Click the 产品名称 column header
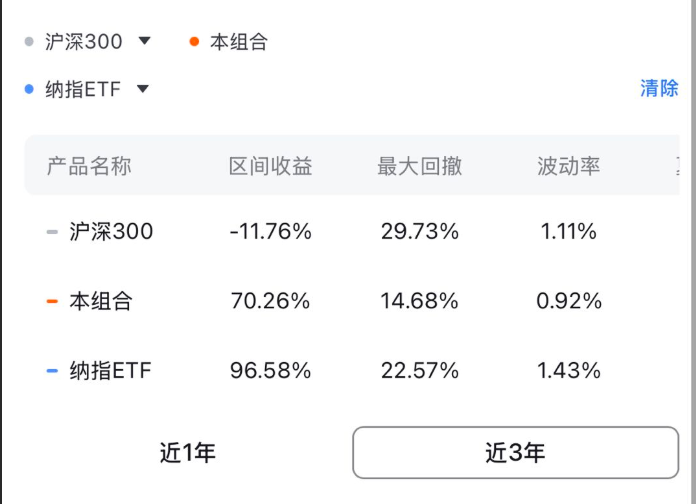 click(89, 166)
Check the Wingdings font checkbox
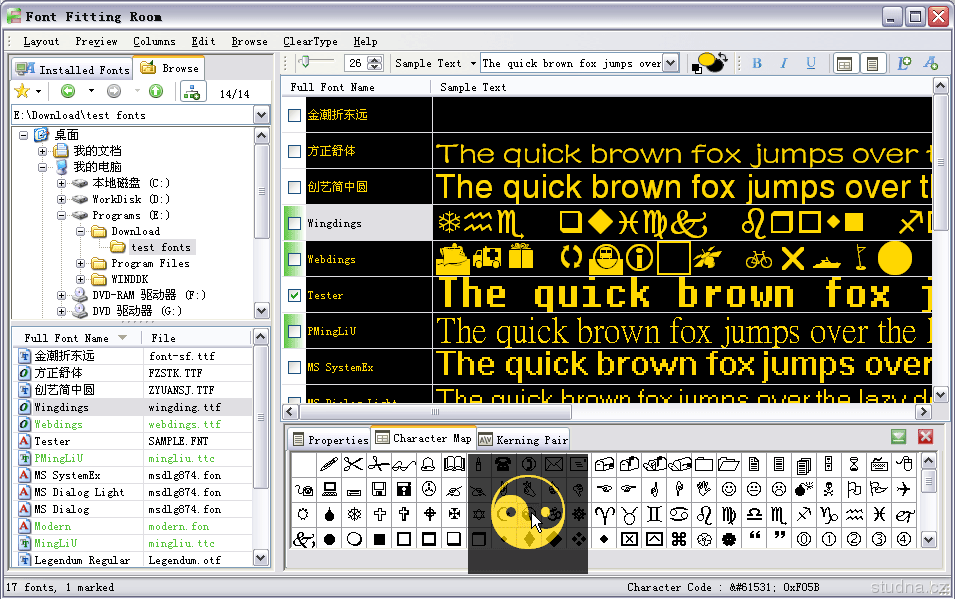This screenshot has width=955, height=599. pos(294,223)
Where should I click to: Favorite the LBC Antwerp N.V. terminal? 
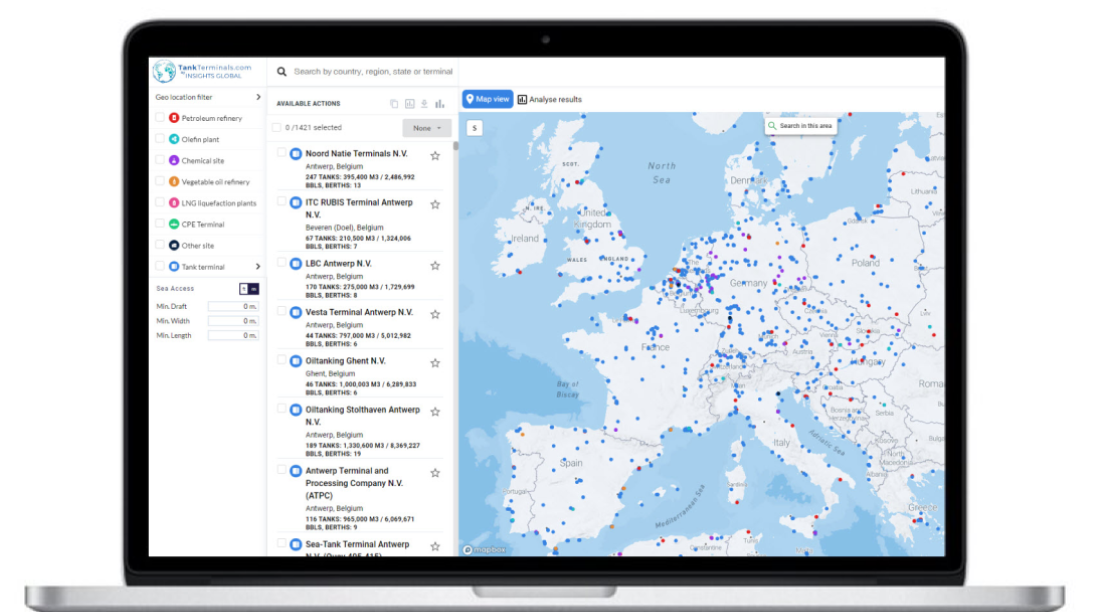[x=435, y=265]
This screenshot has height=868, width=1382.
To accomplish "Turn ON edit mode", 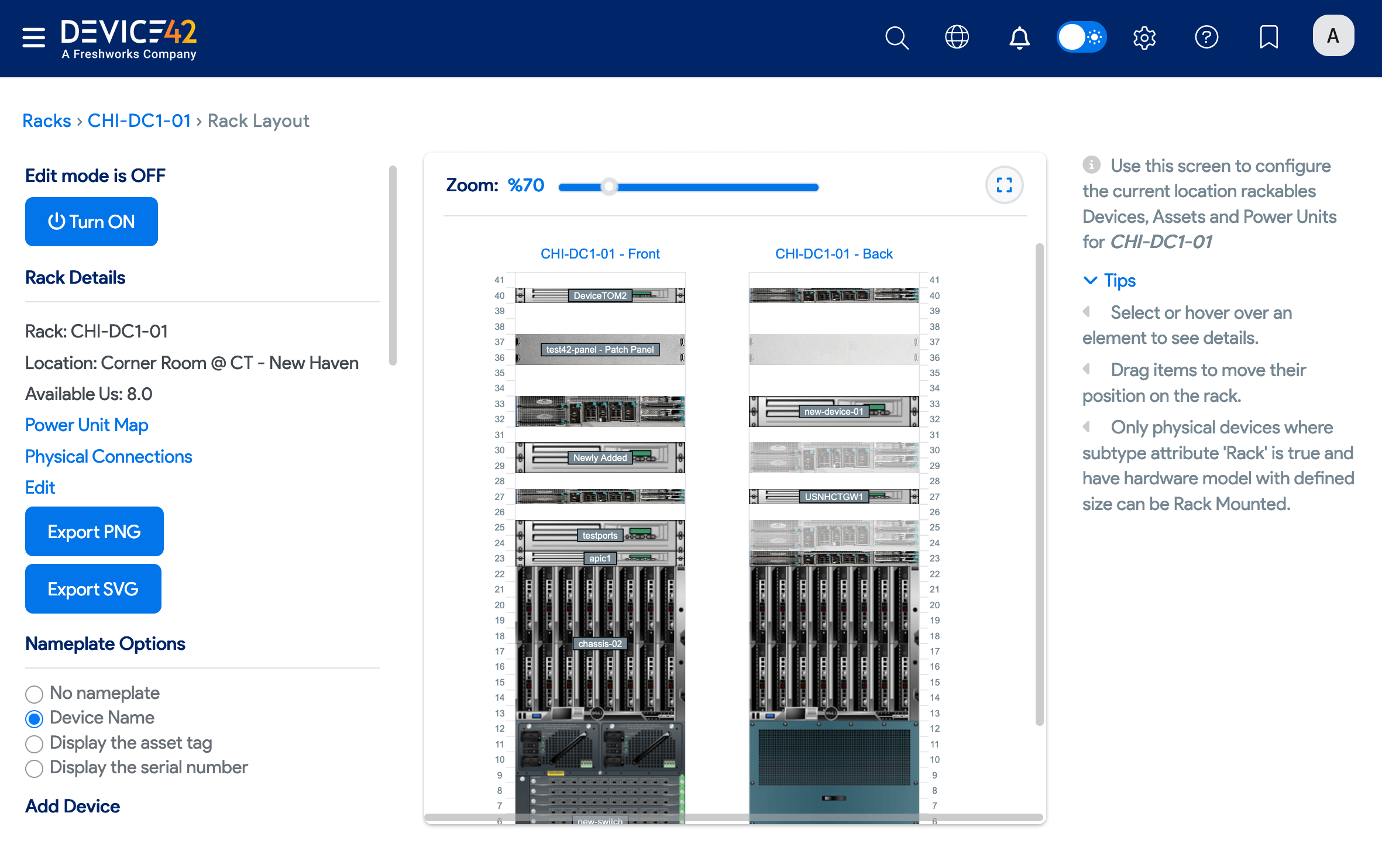I will point(91,222).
******************************
*Requirement*: Can you rewrite the data between the lines containing "Check the Wingdings font checkbox" and "[x=435, y=265]", inclusive, replacing "terminal" with "berth" and leaving everything else unchanged, but with the pictures omitted?

*In response*:
Check the Wingdings font checkbox
This screenshot has width=955, height=599. pos(294,223)
Where should I click to: Favorite the LBC Antwerp N.V. berth? 
[x=435, y=265]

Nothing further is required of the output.